Start of Data supplied

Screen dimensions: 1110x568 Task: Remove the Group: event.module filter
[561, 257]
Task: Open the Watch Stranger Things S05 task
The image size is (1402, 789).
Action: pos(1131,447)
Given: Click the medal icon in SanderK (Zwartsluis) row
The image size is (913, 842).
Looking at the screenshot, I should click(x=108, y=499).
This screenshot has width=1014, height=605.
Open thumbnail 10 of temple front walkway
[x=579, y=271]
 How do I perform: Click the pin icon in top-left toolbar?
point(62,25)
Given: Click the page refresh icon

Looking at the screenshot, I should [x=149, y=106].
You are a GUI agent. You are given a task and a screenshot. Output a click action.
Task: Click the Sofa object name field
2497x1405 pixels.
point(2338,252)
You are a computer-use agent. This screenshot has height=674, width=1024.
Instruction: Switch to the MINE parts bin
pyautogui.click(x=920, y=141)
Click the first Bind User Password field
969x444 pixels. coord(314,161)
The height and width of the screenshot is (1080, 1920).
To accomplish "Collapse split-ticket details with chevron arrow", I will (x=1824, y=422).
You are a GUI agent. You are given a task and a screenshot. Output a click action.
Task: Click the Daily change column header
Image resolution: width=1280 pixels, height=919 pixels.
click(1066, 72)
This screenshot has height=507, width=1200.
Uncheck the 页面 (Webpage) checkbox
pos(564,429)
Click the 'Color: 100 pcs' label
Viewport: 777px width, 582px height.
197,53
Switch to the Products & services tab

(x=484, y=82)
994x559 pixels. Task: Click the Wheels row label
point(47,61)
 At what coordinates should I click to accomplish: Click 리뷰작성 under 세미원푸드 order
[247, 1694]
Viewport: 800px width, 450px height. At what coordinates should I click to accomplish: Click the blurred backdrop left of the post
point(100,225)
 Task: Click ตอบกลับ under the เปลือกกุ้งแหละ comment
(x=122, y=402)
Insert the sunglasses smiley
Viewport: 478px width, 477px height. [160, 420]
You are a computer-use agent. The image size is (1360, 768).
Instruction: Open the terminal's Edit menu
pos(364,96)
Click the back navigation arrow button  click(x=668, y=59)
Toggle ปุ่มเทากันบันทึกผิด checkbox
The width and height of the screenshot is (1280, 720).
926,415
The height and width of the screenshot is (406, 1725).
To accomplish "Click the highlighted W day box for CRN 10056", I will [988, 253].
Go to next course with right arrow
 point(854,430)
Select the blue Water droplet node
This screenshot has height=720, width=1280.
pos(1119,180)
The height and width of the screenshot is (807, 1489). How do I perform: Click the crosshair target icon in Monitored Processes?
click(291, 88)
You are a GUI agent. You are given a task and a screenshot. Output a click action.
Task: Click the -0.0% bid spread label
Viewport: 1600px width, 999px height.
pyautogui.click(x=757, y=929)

End of Data supplied

Exercise: Can you set out the lines above as a numbered list, skipping any blank lines?

Answer to this exercise:
1. Screen dimensions: 1110x568 Task: Remove the Group: event.module filter
2. [561, 257]
3. Task: Open the Watch Stranger Things S05 task
4. The image size is (1402, 789).
5. Action: pos(1131,447)
6. Given: Click the medal icon in SanderK (Zwartsluis) row
7. The image size is (913, 842).
8. Looking at the screenshot, I should click(x=108, y=499).
9. This screenshot has width=1014, height=605.
10. Open thumbnail 10 of temple front walkway
11. [x=579, y=271]
12.  How do I perform: Click the pin icon in top-left toolbar?
13. point(62,25)
14. Given: Click the page refresh icon
15. Looking at the screenshot, I should [x=149, y=106].
16. You are a GUI agent. You are given a task and a screenshot. Output a click action.
17. Task: Click the Sofa object name field
18. 2497x1405 pixels.
19. point(2338,252)
20. You are a computer-use agent. This screenshot has height=674, width=1024.
21. Instruction: Switch to the MINE parts bin
22. pyautogui.click(x=920, y=141)
23. Click the first Bind User Password field
24. 969x444 pixels. coord(314,161)
25. The height and width of the screenshot is (1080, 1920).
26. To accomplish "Collapse split-ticket details with chevron arrow", I will (x=1824, y=422).
27. You are a GUI agent. You are given a task and a screenshot. Output a click action.
28. Task: Click the Daily change column header
29. Image resolution: width=1280 pixels, height=919 pixels.
30. click(1066, 72)
31. This screenshot has height=507, width=1200.
32. Uncheck the 页面 (Webpage) checkbox
33. pos(564,429)
34. Click the 'Color: 100 pcs' label
35. Viewport: 777px width, 582px height.
36. 197,53
37. Switch to the Products & services tab
38. (x=484, y=82)
39. 994x559 pixels. Task: Click the Wheels row label
40. point(47,61)
41.  At what coordinates should I click to accomplish: Click 리뷰작성 under 세미원푸드 order
42. [247, 1694]
43. Viewport: 800px width, 450px height. At what coordinates should I click to accomplish: Click the blurred backdrop left of the post
44. point(100,225)
45.  Task: Click ตอบกลับ under the เปลือกกุ้งแหละ comment
46. (x=122, y=402)
47. Insert the sunglasses smiley
48. Viewport: 478px width, 477px height. [160, 420]
49. You are a computer-use agent. The image size is (1360, 768).
50. Instruction: Open the terminal's Edit menu
51. pos(364,96)
52. Click the back navigation arrow button  click(x=668, y=59)
53. Toggle ปุ่มเทากันบันทึกผิด checkbox
54. The width and height of the screenshot is (1280, 720).
55. 926,415
56. The height and width of the screenshot is (406, 1725).
57. To accomplish "Click the highlighted W day box for CRN 10056", I will [988, 253].
58. Go to next course with right arrow
59.  point(854,430)
60. Select the blue Water droplet node
61. This screenshot has height=720, width=1280.
62. pos(1119,180)
63. The height and width of the screenshot is (807, 1489). How do I perform: Click the crosshair target icon in Monitored Processes?
64. click(291, 88)
65. You are a GUI agent. You are given a task and a screenshot. Output a click action.
66. Task: Click the -0.0% bid spread label
67. Viewport: 1600px width, 999px height.
68. pyautogui.click(x=757, y=929)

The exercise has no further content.